- Aufgabe A -
Aktualisiere im Text über Werbeanrufe den Abschnitt zwischen „Im vorliegenden Fall“ und „ihre Telefonnummer angegeben.“, beide eingeschlossen, und setze dabei überall „Verbraucherschutzzentrale“ anstelle von „Verbraucherzentrale“ ein.
- Aufgabe B -
Zähle alle Handlungen auf, die die Verbraucher nach Angaben der AOK Plus im Text über Werbeanrufe vorgenommen haben sollen.

- Vorliegender Text -
↓↓↓
Selbst wenn es sich in der Praxis nicht immer so anfühlt: Das deutsche Recht stellt strenge Anforderungen an die Zulässigkeit von Werbeanrufen bei Verbrauchern. Der BGH hat nun entschieden, dass diese Rechtslage 1. nicht durch Anruferlaubnis durch das Double-Opt-In-Verfahren unterlaufen werden kann und 2. EU-konform ist

Im vorliegenden Fall hatte sich die AOK Plus, die Allgemeine Ortskrankenkasse für Sachsen und Thüringen, im Jahr 2003 gegenüber der Verbraucherzentrale Sachsen verpflichtet, keine Werbeanrufe ohne eine Einwilligung des Verbrauchers zu tätigen. Außerdem verpflichtete sie sich, für jeden Verstoß eine Vertragsstrafe von 5.000 Euro zu zahlen.

 

AOK Plus: Trotz strafbewährter Unterlassungsverpflichtung Verbraucher angerufen

Dennoch erhielten zwei Verbraucher im September 2008 Werbeanrufe der AOK Plus. Diese wurde daraufhin von der Verbraucherzentrale aufgefordert, die fälligen 10.000 Euro zu zahlen. Die AOK bestand jedoch darauf, die Einverständniserklärung der Angerufenen per Double-Opt-In-Verfahren eingeholt zu haben. Die Verbraucher hätten an Online-Gewinnspielen teilgenommen und ihre Telefonnummer angegeben.

 

Klage der Verbraucherzentrale: Double-Opt-In-Verfahren entlastet nicht

Durch das Markieren eines Feldes hätten sie - so dir AOK Plus - außerdem ihr Einverständnis zur Erhaltung von Anrufen erklärt. Ihnen sei daraufhin eine E-Mail mit dem Hinweis auf die Einschreibung, eine sogenannte Check-Mail, zugeschickt worden, die sie durch Anklicken eines darin enthaltenen Links bestätigt hätten.
↑↑↑
[Gespeicherte Einträge]
↓↓↓
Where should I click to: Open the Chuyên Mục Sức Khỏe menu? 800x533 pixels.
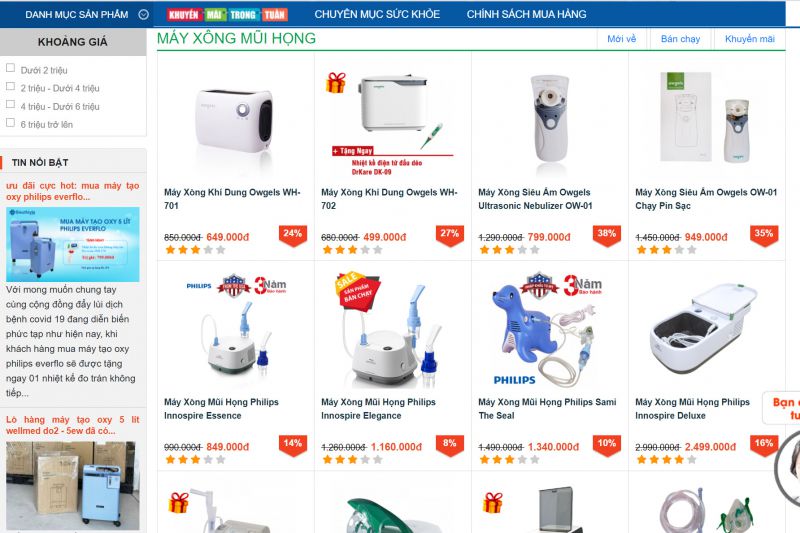click(377, 14)
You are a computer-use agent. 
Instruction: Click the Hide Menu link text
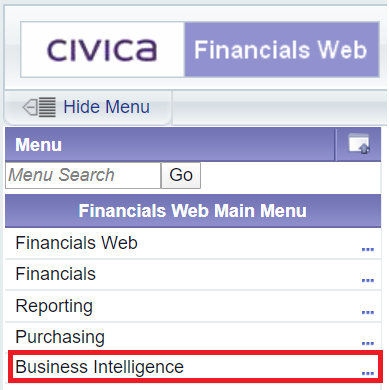click(107, 107)
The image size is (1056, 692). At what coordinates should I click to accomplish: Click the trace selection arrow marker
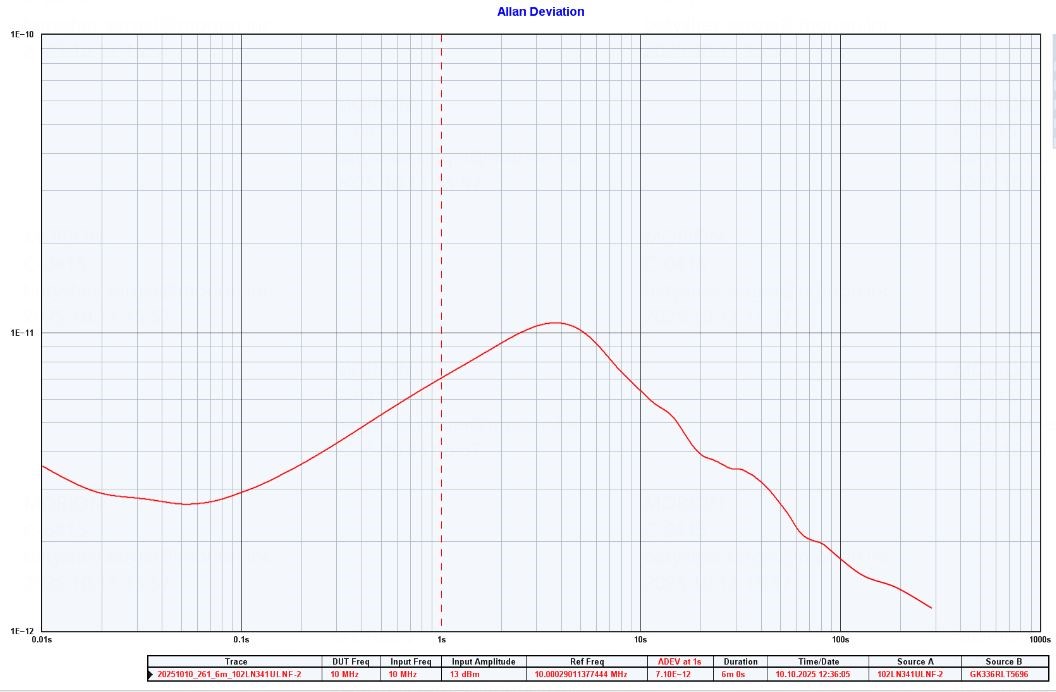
↑↑↑
- Schriftliche Antwort A -
Im vorliegenden Fall hatte sich die AOK Plus, die Allgemeine Ortskrankenkasse für Sachsen und Thüringen, im Jahr 2003 gegenüber der Verbraucherschutzzentrale Sachsen verpflichtet, keine Werbeanrufe ohne eine Einwilligung des Verbrauchers zu tätigen. Außerdem verpflichtete sie sich, für jeden Verstoß eine Vertragsstrafe von 5.000 Euro zu zahlen.

 

AOK Plus: Trotz strafbewährter Unterlassungsverpflichtung Verbraucher angerufen

Dennoch erhielten zwei Verbraucher im September 2008 Werbeanrufe der AOK Plus. Diese wurde daraufhin von der Verbraucherschutzzentrale aufgefordert, die fälligen 10.000 Euro zu zahlen. Die AOK bestand jedoch darauf, die Einverständniserklärung der Angerufenen per Double-Opt-In-Verfahren eingeholt zu haben. Die Verbraucher hätten an Online-Gewinnspielen teilgenommen und ihre Telefonnummer angegeben.

- Schriftliche Antwort B -
1. Sie nahmen an Online-Gewinnspielen teil.
2. Sie gaben ihre Telefonnummer an.
3. Sie markierten ein Feld und erklärten damit ihr Einverständnis zum Erhalt von Anrufen.
4. Sie bestätigten die Check-Mail, indem sie einen darin enthaltenen Link anklickten.